Chroniques de l'humain en entreprise Le blog de Rozenn Le Saint, créé par Elsa Fayner.

On prend les congés que l’on veut dans ces entreprises : le rêve ? O commentaire

Chez Red Frog, à Chicago, les employés peuvent arriver le matin quand ils le veulent, partir au moment qui leur convient, et prendre autant de congés que désiré, explique Kendra Alley, du service communication.

La société, spécialisée dans l’événementiel, avec ses 70 salariés à plein-temps, n’est pas la seule chez les anglo-saxons à ne pas limiter les congés.
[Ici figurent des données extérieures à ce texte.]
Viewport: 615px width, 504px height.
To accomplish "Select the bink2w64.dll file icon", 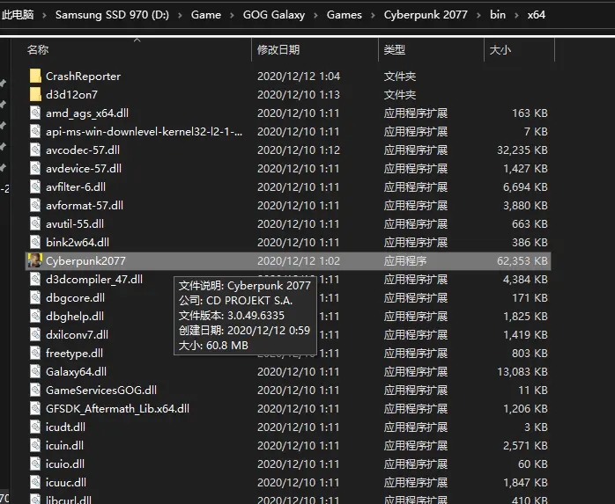I will [35, 242].
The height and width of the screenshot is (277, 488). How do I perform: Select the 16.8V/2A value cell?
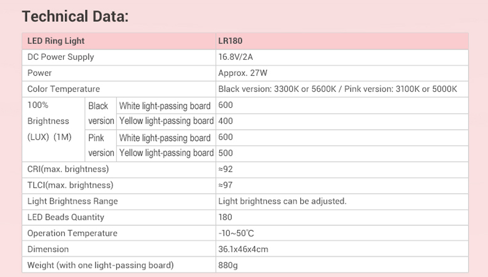(x=236, y=57)
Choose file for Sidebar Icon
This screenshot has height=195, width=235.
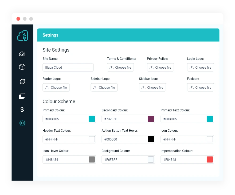[152, 87]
Quelques entreprises de petite ou de moyenne taille, comme Netflix (VOD), Evernote (stockage de données), WANdisco (logiciels), LRN (conseil), Inbucon (consulting RH), pour ne reprendre que celles listées par le Financial Times, proposent elles aussi des « vacances illimitées ».
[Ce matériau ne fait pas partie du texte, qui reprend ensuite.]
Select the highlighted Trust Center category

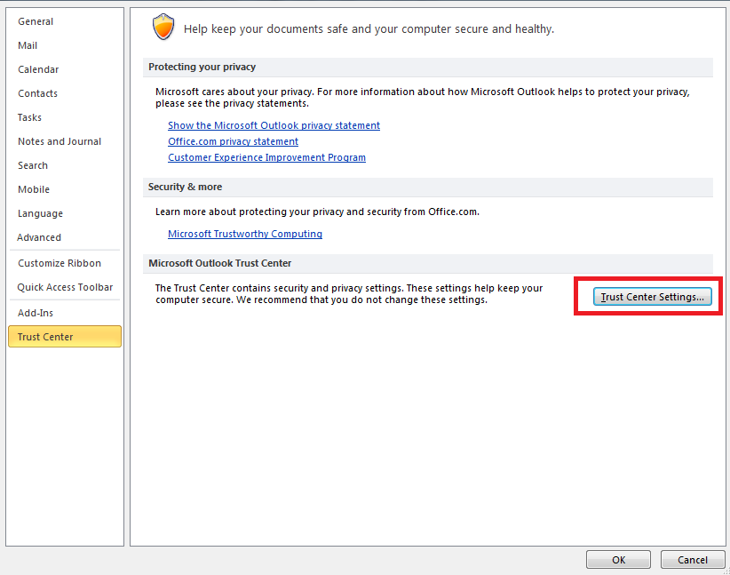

Dit comme ça, ça fait rêver. C’est un peu plus compliqué en réalité.

« Chacun travaille pour les autres »

WANdisco, qui conçoit des logiciels, expérimente le principe depuis plus d’un an. Pour David Richards, le co-fondateur :

« Nous avons fait ce choix pour solidifier la culture de notre entreprise : chacun fait partie d’une équipe, travaille avec les autres, travaille pour les autres. Il n’y a pas mieux pour y parvenir que d’autoriser les employés à “manager” véritablement leur temps.

Nous ne sommes plus dans l’économie de Dickens, où un vieil avare contrôle l’employé minute par minute. »
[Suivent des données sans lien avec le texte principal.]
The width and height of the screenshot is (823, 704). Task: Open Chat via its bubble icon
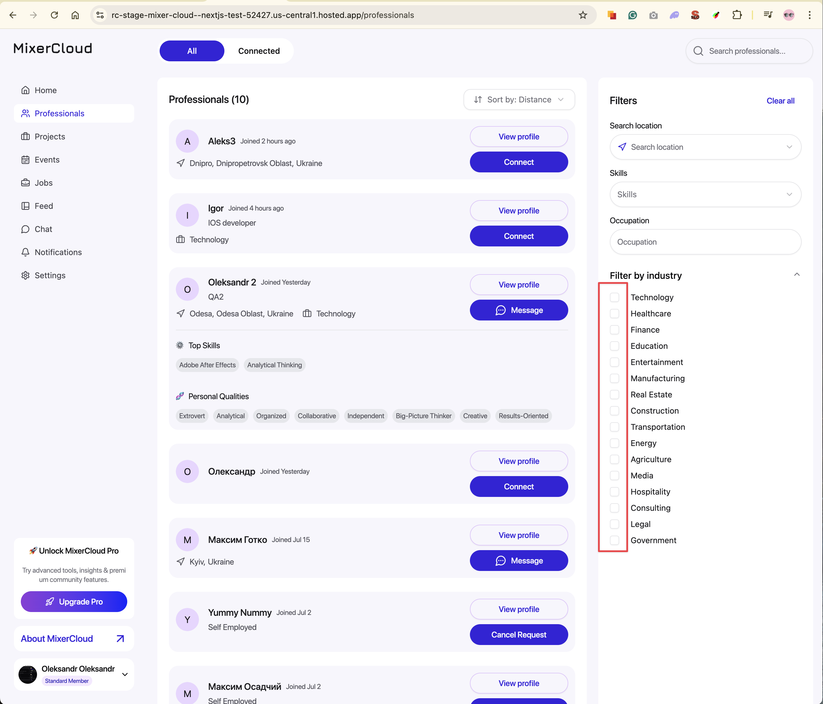(25, 229)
Concrètement, le salarié dépose une demande, qui est ensuite validée. Ou non, mais cela n’est jusqu’à présent arrivé pour aucun des 130 salariés, remarque David Richards.

Des petits plus : voiture électrique, conciergerie…

Les entreprises contactées en réfèrent avant tout à un « état d’esprit ». Mieux vaut qu’un salarié fatigué, patraque, vidé, ou simplement la tête ailleurs (sur des pistes de ski, par exemple), ne vienne pas au bureau. Quitte à ce qu’il travaille – un peu, beaucoup ? – à distance. Il récupère ainsi quand il en a besoin. Et si son job lui plaît, il n’en aura pas trop besoin.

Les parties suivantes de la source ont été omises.